Following Wednesday’s announcement of the death of English rock guitarist Jeff Beck, musicians and celebrities took to social media to remember the artist and his storied career. Among them, Gene Simmons, Mick Jagger and Rod Stewart shared their condolences and showed praise for the “distinctively brilliant” guitar maven.

Beck died on Tuesday after contracting bacterial meningitis, according to an official statement obtained by Variety and posted to his social media accounts. He was 78.

In a Twitter post, Stewart thanked Beck for being “one of the few guitarists that when playing live would actually listen to me sing and respond. Jeff, you were the greatest, my man. Thank you for everything.” Stewart was the vocalist of the Jeff Beck Group, a lineup that musically transcended the mere two years the band was actually together.

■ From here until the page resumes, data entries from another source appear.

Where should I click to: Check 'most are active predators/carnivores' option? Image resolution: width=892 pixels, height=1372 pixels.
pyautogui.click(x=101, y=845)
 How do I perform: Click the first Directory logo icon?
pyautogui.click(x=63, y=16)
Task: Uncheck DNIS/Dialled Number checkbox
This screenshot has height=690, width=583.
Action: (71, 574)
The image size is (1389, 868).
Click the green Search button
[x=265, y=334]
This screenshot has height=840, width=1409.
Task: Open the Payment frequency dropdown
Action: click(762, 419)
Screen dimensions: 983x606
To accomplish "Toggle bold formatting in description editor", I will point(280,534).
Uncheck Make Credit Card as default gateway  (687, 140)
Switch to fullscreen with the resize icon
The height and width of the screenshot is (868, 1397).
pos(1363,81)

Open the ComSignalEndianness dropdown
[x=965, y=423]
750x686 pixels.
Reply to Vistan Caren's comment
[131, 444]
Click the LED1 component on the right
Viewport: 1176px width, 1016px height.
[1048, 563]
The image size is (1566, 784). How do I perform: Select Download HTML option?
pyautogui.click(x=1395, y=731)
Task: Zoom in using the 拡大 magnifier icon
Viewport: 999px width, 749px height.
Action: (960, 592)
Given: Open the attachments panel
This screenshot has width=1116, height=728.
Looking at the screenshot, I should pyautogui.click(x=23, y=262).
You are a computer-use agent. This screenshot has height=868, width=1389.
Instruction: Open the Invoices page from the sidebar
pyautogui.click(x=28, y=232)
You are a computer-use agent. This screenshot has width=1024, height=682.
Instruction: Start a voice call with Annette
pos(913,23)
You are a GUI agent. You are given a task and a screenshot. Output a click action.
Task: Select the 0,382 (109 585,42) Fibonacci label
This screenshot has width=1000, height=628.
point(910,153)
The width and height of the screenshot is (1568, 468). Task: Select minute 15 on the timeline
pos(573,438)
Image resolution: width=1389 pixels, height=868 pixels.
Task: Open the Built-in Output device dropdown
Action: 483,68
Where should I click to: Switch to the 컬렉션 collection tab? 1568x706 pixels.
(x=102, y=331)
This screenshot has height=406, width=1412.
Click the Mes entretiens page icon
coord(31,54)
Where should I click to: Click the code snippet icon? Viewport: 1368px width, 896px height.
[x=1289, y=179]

Jagger posted a recording of him and Beck sharing the stage in 2012 for a performance of “Commit a Crime” at the White House. “We have lost a wonderful man and one of the greatest guitar players in the world,” he wrote.

Black Sabbath’s Tony Iommi described Beck as “an outstanding iconic, genius guitar player,” in his post. The two shared major real estate on Ozzy Osbourne’s last album, “Patient Number 9” (2022), which received several nominations for the 2023 Grammy Awards including nods for Iommi and Beck in the best metal performance and rock performance categories.

“There will never be another Jeff Beck,” the note concludes.

“Heartbreaking news to report the late, great Jeff Back has sadly passed,” wrote Gene Simmons on Twitter. “No one played guitar like Jeff. Please get ahold of the first two Jeff Beck Group albums and behold greatness,” he said, referring to Beck’s 1968 debut “Truth,” and its successor, 1969’s “Beck-Ola.”

In an interview with Music Radar in 2017, Simmons was asked to list tracks that “blew his mind” and listed “Truth,” saying: “Even before Led Zeppelin and Cream, Beck took the blues and turned up the volume. But it wasn’t just decibels; Beck was pushing the envelope in all sorts of directions. Nuanced little jazz licks that caught you off guard… sophisticated, delicate melodies.”

He also told the publication it was the album he plays “right before I’m due to go on stage. Even if it came out today, it would grab your attention.”

Gary Kemp of Spandau Ballet described Beck as the “absolute god of guitar… From rock to soul to jazz he was the greatest player in all genres.”